New regulations amending the Universal Credit (Transitional Provisions) Regulations 2014 will come into force on 29 January 2026. Made on 6 January and laid on 8 January, the instrument applies in England, Wales and Scotland. It delivers two targeted changes: allowing migration notice deadlines to be set to the statutory ‘appointed day’ for abolishing legacy benefits, and restoring transitional protection in certain identity‑verification cases involving disability premiums. Regulation 44 remains the mechanism for issuing migration notices and setting deadlines.

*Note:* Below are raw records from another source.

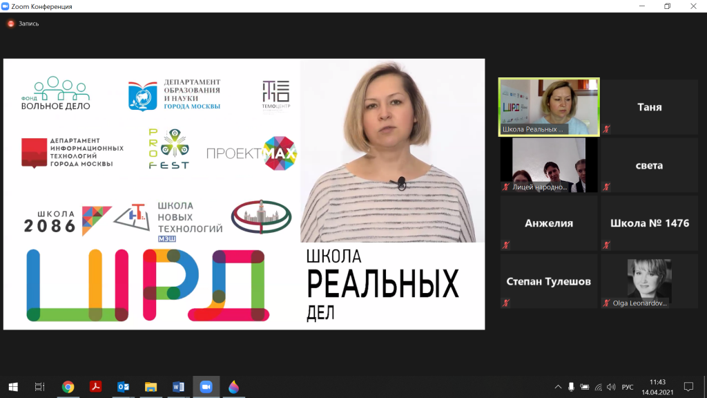Screen dimensions: 707x398
Task: Expand hidden system tray icons chevron
Action: tap(558, 387)
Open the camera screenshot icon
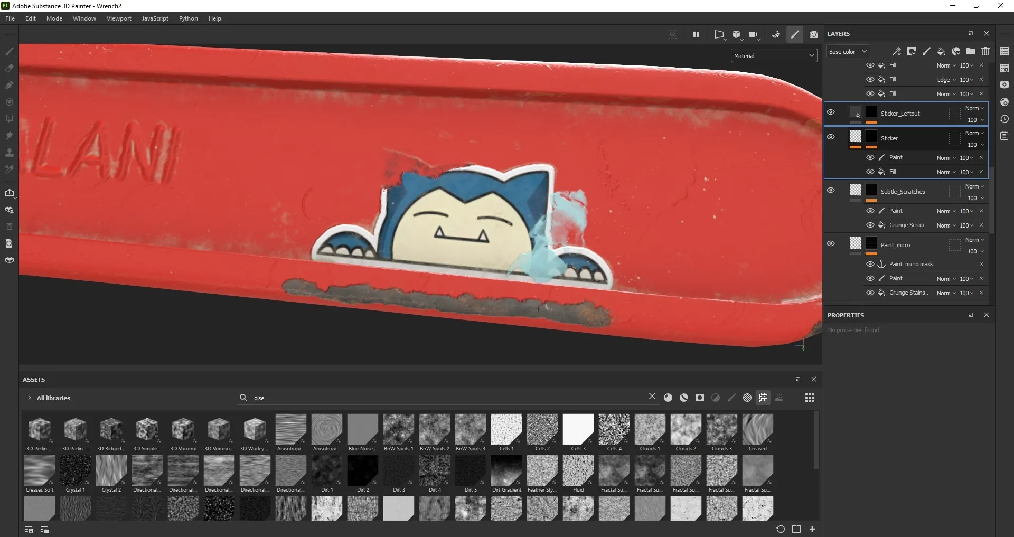This screenshot has height=537, width=1014. 814,34
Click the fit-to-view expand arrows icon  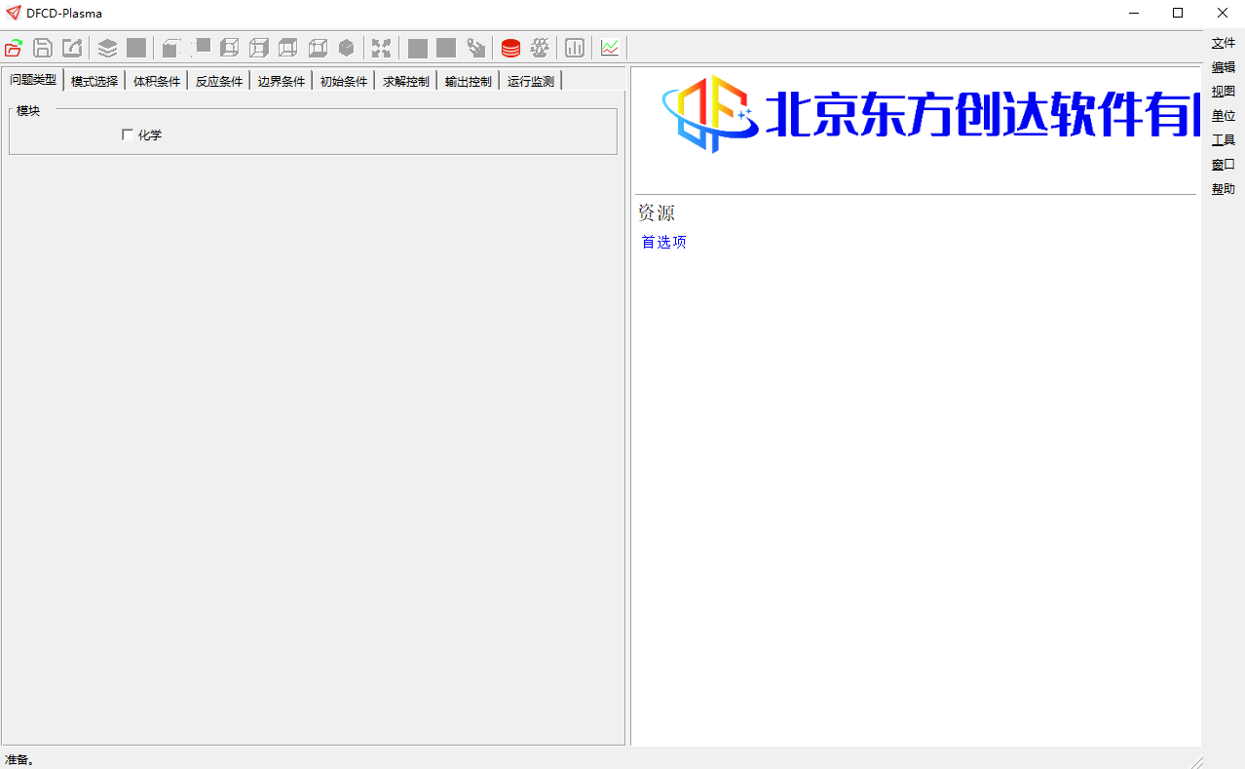pos(381,48)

The first change modifies regulation 44 so that when a claimant on income‑based Jobseeker’s Allowance, income‑related Employment and Support Allowance or Income Support receives a migration notice and the deadline would otherwise fall after the benefit’s abolition date, the deadline may instead be the appointed day. A parallel rule applies for housing benefit‑only cases; where housing benefit is received alongside another legacy benefit, the deadline is anchored to that other benefit’s appointed day. The aim is to sustain transitional protection during the final switch‑off of legacy entitlements under section 33 of the Welfare Reform Act 2012 and the latest commencement order.

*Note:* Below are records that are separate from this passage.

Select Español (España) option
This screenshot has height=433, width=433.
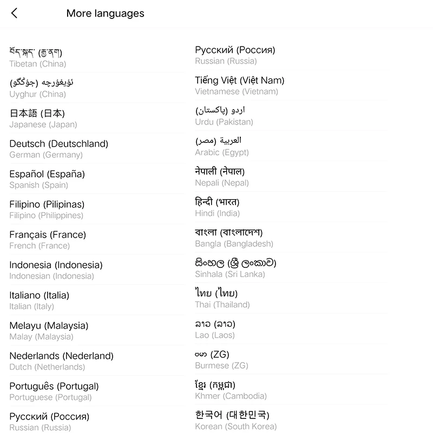97,179
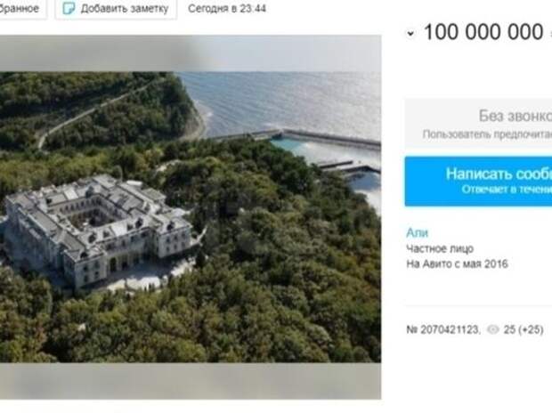Image resolution: width=552 pixels, height=413 pixels.
Task: Add listing to Избранное favorites
Action: pos(21,8)
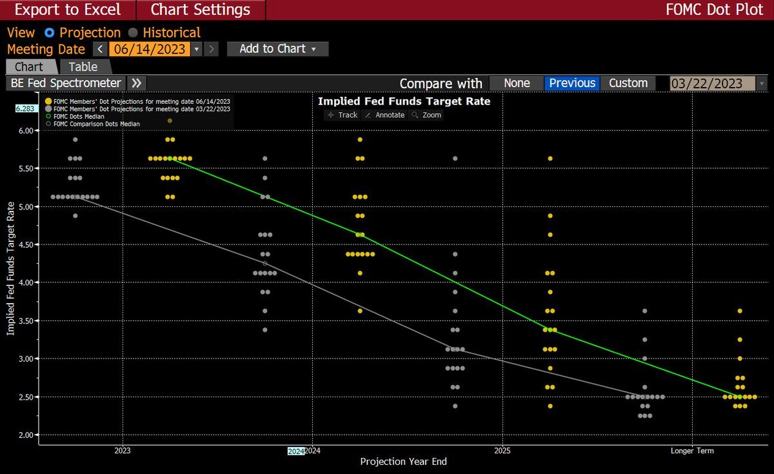Go to next meeting date arrow

click(212, 49)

‘Appointed day’ is set by orders under section 150(3) of the 2012 Act. The text confirms the date is not contingent on making a Universal Credit claim and should be applied even if it falls within a two‑week run‑on period, so the migration deadline can match abolition. The run‑on arrangements remain those created in 2019, which continue awards of Income Support, income‑based JSA or income‑related ESA for two weeks after a Universal Credit start or a missed deadline.
The second change inserts regulation 63A. It addresses cases where a qualifying Universal Credit claim failed solely because the Department could not verify identity, the claimant’s legacy award continued in error, and the claimant then made a subsequent Universal Credit claim within one month of being told to do so. In these circumstances, the Secretary of State may treat the person as having remained entitled to the relevant legacy benefit up to the new claim date, enabling transitional protection that depends on entitlement in the month before Universal Credit begins.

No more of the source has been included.